Before he can act though, he’s shot in the head by a group of outlaws that show up at the saloon. They rob everyone and demand Ah Sahm turn over the casket but he refuses. After fighting off the bandits, the leader runs away with the few possessions he was able to steal, leading the group inside the saloon to deliberate over the best course of action going forward. The bandit is notorious around these parts, the Chinese soon learn, and are forced to band together to protect what they have, knowing he’ll return with more men. Ah Sahm then reveals that the body inside the casket is being used to smuggle gold back into Chinatown and in the same instance, reveals he can speak English to the surprised group.
After some persuasion, Ah Sahm and Young Jun agree to stay and fight. They all share one final drink together before preparing for the bandits return. Lo and behold, the bandits arrive and with them, a big shootout breaks out in the saloon. As Ah Sahm takes out a few of the men with his martial art skills, the rest of the group work together to disband the remaining outlaws. After successfully defending the saloon, Young Jun and Ah Sahm take one last look at the saloon, before riding off into the sunset.
Warrior’s latest episode could possibly be my favourite episode of any show released this year. The musical score, with its combination of rock riffs and acoustic guitar strums, works perfectly to give this a real Western feel and alongside the isolated setting, does well to help this episode stand out. The racism is still here of course but there’s an interesting amount of foreshadowing too, with the romance between Young Jun and the Indian as well as the Chinese bar-keep and his wife giving us a taste of changing attitudes toward racism. It’s a subtle inclusion but something that works incredibly well here.

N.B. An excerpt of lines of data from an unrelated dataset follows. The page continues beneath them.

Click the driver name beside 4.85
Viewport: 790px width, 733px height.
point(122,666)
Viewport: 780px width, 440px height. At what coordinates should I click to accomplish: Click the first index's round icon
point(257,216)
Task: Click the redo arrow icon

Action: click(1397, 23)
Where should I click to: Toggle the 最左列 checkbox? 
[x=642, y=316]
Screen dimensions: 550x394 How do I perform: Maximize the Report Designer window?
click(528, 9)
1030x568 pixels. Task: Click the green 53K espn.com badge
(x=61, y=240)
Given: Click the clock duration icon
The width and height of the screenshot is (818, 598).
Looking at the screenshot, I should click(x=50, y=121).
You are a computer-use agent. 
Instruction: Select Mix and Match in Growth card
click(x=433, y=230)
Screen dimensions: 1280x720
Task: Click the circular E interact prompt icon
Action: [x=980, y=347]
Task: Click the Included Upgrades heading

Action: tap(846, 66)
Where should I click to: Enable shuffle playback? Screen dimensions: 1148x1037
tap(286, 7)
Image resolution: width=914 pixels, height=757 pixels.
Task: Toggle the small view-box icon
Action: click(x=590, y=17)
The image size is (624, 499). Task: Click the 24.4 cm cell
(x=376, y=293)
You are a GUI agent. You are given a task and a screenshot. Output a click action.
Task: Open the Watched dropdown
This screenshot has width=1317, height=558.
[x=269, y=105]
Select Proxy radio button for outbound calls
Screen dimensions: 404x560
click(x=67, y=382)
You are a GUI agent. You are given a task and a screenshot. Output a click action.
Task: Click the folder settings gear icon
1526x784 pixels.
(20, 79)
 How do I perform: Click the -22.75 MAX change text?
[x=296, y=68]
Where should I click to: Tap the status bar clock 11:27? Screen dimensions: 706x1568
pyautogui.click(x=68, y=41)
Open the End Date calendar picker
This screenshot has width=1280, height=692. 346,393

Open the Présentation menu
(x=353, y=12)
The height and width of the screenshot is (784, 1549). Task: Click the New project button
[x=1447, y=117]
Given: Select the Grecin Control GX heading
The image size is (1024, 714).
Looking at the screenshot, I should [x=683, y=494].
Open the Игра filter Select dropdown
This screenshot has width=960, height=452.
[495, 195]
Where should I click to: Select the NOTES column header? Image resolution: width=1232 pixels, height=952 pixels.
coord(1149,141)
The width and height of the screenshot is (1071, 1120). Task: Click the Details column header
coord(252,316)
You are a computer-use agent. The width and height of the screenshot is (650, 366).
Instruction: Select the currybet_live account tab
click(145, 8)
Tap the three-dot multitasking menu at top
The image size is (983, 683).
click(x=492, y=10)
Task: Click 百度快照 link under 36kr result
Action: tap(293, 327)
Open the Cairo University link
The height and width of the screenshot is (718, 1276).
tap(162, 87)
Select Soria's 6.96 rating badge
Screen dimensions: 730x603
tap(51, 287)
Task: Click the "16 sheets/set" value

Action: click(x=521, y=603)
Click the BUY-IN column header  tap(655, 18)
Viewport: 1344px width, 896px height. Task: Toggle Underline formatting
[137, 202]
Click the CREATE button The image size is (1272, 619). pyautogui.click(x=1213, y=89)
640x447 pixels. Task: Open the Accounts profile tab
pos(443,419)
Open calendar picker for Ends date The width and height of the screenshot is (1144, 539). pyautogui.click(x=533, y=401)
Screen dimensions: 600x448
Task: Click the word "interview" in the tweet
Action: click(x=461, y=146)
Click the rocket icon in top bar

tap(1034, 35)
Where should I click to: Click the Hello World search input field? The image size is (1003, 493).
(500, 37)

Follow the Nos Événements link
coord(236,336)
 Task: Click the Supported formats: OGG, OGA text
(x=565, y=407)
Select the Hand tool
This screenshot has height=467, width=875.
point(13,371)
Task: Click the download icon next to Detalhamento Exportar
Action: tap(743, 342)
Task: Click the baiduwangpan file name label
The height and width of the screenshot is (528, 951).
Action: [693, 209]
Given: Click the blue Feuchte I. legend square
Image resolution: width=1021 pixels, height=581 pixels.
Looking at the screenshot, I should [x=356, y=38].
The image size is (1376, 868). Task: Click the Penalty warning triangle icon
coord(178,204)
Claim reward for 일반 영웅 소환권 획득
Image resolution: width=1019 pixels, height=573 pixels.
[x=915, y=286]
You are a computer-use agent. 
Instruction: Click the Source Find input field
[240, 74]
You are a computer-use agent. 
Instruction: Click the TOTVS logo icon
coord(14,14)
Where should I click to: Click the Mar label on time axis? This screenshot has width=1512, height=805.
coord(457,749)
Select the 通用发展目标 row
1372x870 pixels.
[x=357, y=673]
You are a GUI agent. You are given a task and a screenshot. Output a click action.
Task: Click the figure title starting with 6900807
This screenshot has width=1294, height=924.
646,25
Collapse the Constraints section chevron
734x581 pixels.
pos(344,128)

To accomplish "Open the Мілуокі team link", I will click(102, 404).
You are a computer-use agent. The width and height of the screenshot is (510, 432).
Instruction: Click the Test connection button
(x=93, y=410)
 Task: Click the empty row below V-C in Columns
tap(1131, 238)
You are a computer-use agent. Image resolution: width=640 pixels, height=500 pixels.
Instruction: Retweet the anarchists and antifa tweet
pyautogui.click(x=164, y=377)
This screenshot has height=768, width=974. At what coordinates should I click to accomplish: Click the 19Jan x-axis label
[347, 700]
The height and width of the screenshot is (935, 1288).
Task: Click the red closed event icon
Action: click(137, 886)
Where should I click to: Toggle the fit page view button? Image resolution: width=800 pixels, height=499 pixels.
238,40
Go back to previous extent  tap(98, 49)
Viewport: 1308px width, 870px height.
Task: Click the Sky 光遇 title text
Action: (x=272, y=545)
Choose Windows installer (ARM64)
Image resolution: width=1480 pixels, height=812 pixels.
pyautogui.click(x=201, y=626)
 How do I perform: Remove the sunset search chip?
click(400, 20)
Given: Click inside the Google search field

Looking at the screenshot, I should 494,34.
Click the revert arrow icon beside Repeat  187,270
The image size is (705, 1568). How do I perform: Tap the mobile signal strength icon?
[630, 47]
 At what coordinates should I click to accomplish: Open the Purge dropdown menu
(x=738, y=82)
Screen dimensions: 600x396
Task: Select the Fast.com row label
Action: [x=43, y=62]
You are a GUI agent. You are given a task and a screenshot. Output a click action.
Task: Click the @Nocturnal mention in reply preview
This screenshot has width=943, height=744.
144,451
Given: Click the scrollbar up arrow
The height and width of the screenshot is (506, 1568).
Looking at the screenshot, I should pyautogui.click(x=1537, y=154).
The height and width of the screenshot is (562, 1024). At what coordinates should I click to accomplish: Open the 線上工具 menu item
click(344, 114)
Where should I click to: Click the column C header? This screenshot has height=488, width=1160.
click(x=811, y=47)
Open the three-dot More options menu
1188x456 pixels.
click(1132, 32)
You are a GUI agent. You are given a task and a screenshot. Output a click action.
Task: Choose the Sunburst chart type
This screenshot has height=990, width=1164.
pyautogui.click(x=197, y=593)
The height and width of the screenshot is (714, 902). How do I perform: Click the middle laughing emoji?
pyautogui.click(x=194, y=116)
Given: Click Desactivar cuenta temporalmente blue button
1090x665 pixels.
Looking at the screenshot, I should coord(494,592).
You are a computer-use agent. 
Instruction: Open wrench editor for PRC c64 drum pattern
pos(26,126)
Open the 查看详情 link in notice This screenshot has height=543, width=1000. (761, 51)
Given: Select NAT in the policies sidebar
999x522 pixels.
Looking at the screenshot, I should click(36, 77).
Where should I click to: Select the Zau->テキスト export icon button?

As a standalone episode, there’s a consistent arc with each of the characters and the entire plot is perfectly paced. There’s a good balance of action and characterization and given the past few dramatic episodes we’ve been served, this straight forward narrative serves as the perfect deep breath before diving back into the political intrigue next week. Whether Warrior will top the great work done here is still left up for debate but it’s certainly one of the more surprising series released this year and one that continues to grow from strength to strength.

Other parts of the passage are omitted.